Quartus 12.1 Verilog bug: $signed() with >>> operation is ineffective.

module test(
    input wire [31:0] in,
    input wire [4:0] shift_amount,
    input wire signext,
    output wire [31:0] out
);

assign out = signext ? ($signed(in) >>> shift_amount) : (in >> shift_amount);
endmodule

	Warning (15610): No output dependent on input pin "signext"

Version: Quartus 12.1 64-bit on Windows 10; 13.1.0 Build 162 10/23/2013 SJ Full Version

HDL: Verilog

7 Replies

  • sstrell's avatar
    sstrell
    Icon for Super Contributor rankSuper Contributor
    2 years ago

    Why do you even need $signed here? If you're using arithmetic shift right (>>>) it would automatically shift in 1's to maintain the sign if the MSB is 1.

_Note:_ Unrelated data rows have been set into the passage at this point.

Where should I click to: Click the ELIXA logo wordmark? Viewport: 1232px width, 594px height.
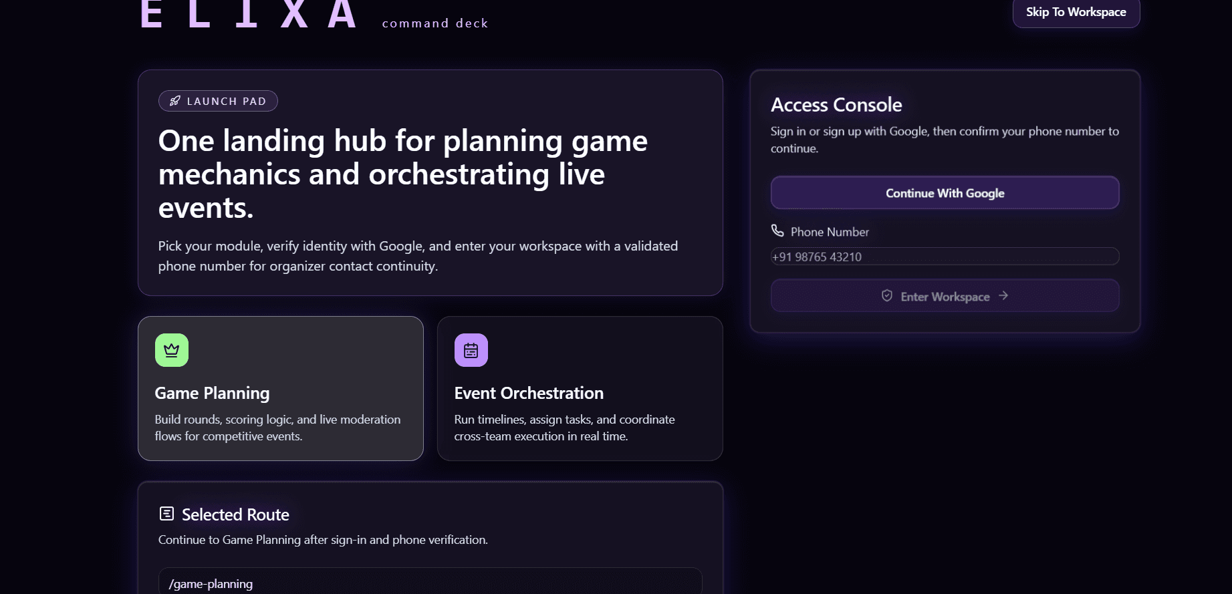(248, 12)
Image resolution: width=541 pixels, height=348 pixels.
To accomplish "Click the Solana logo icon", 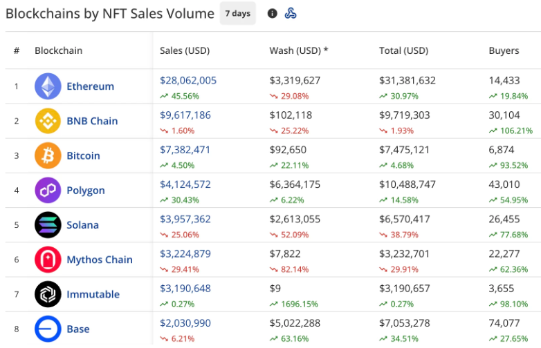I will [48, 225].
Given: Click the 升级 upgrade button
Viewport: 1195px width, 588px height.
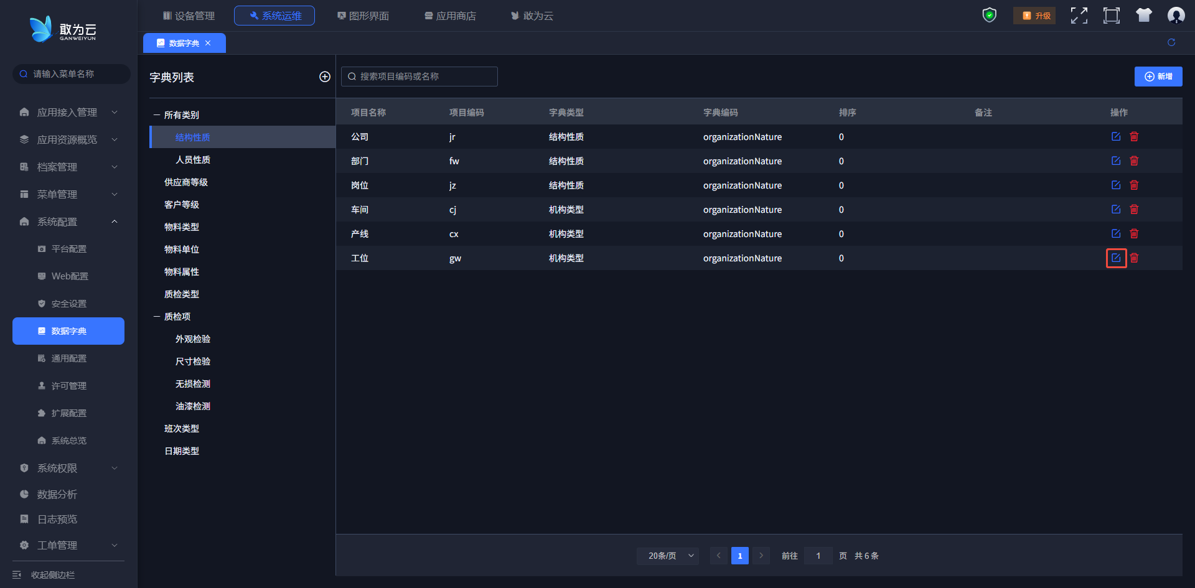Looking at the screenshot, I should 1034,16.
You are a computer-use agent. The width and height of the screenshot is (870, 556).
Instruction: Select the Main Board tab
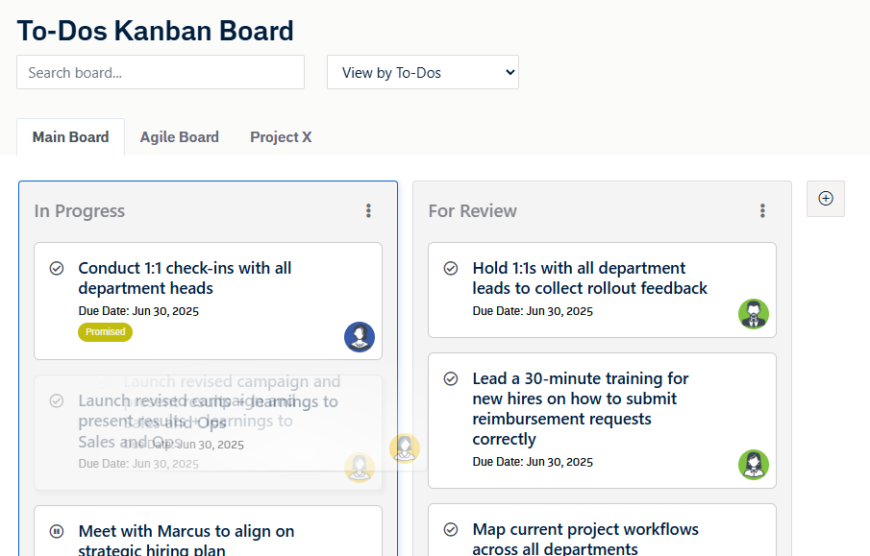click(x=70, y=137)
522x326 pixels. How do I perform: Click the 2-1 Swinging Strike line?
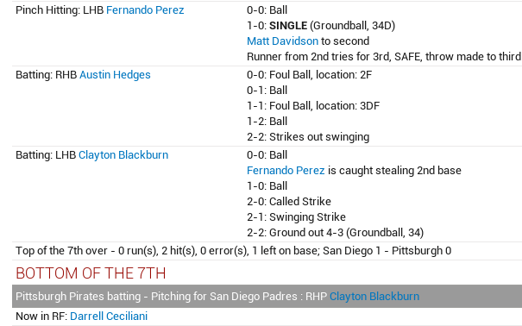[x=296, y=216]
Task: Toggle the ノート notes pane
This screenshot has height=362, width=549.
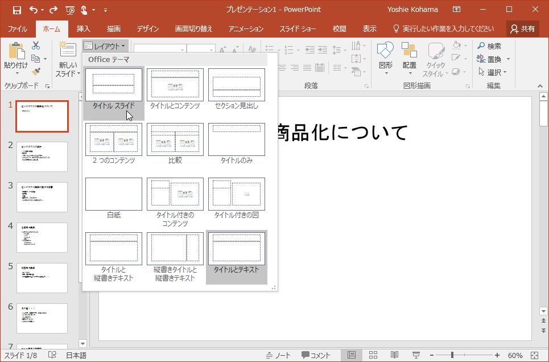Action: point(278,355)
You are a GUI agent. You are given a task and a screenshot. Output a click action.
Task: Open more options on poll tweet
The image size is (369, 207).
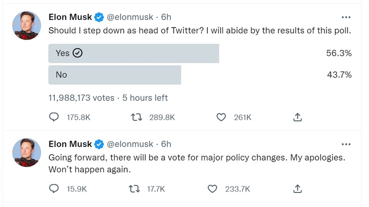pyautogui.click(x=346, y=17)
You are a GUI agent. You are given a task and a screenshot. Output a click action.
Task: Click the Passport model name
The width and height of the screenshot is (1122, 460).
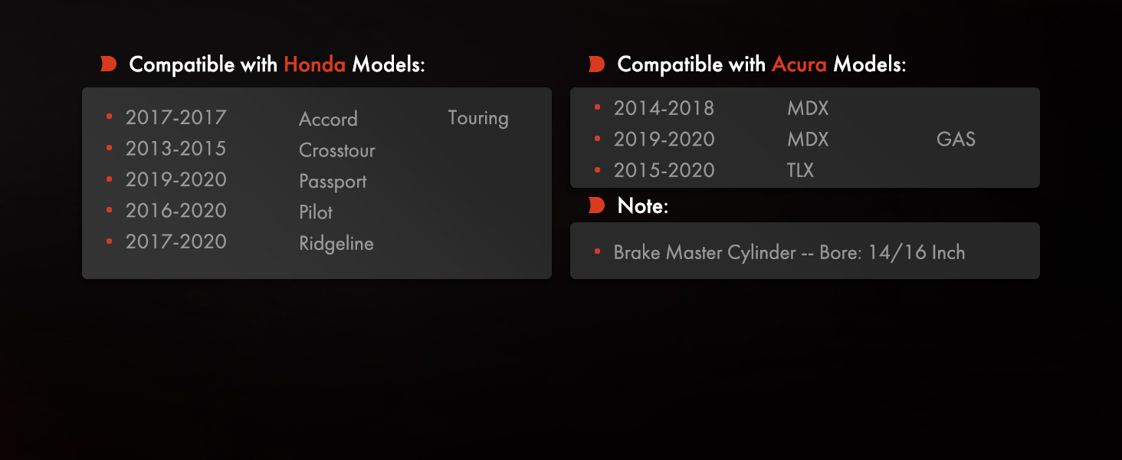pos(333,182)
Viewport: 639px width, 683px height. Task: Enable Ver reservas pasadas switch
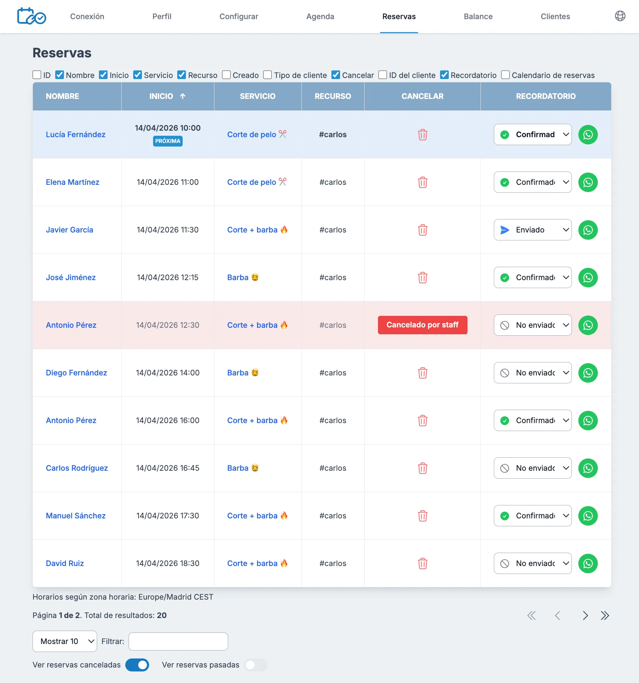click(256, 665)
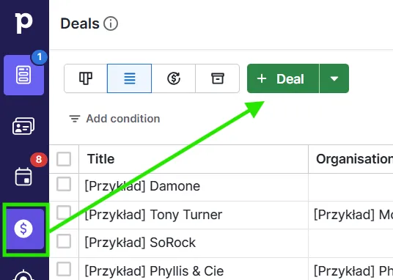
Task: Open Activities calendar icon with badge 8
Action: point(23,177)
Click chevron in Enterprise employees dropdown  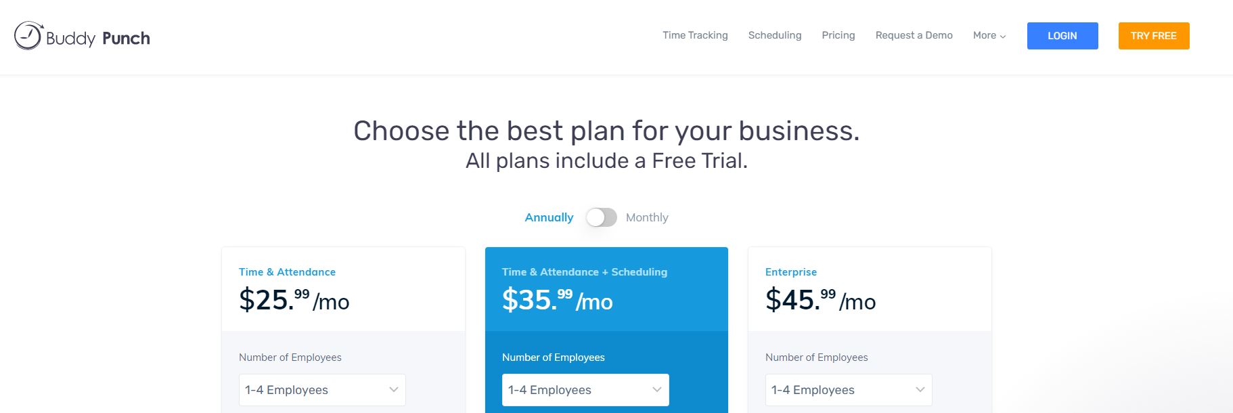[920, 390]
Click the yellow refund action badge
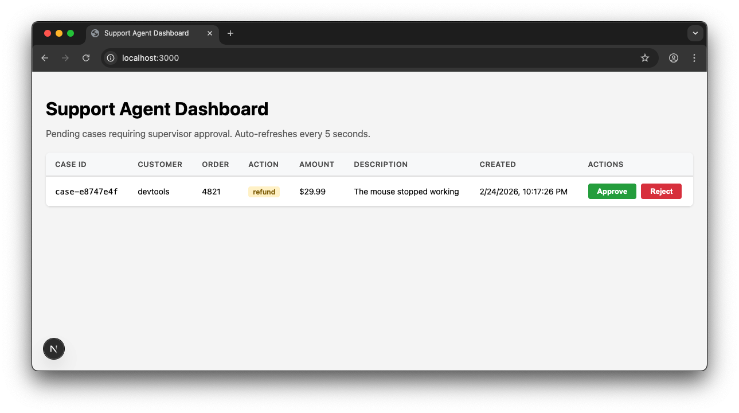Image resolution: width=739 pixels, height=413 pixels. 264,192
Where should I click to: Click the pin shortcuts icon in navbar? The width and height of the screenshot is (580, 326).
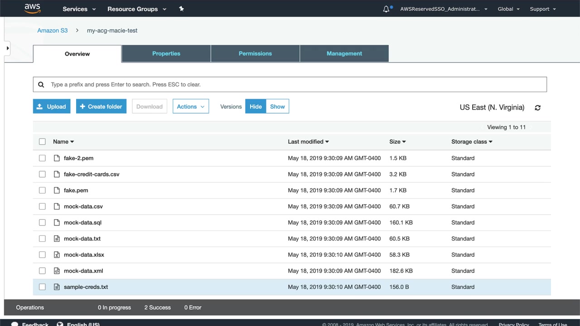coord(181,9)
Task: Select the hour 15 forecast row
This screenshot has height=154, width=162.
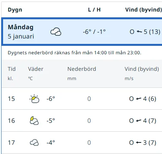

    And also realize that Quartus 12.1 is now a 12 year old version of the tool. Have you tried anything more recent?

    • FvM's avatar
      FvM
      Icon for Super Contributor rankSuper Contributor
      2 years ago
      It's no bug.

      IEEE 1800-2017, 11.4.10 Shift operators specifies:
      The arithmetic right shift shall fill the vacated bit positions with zeros if the result type is unsigned. It shall fill the vacated bit positions with the value of the most significant (i.e., sign) bit of the left operand if the result type is signed. (...) The result signedness is determined by the left-hand operand and the remainder of the expression, as outlined in 11.8.1.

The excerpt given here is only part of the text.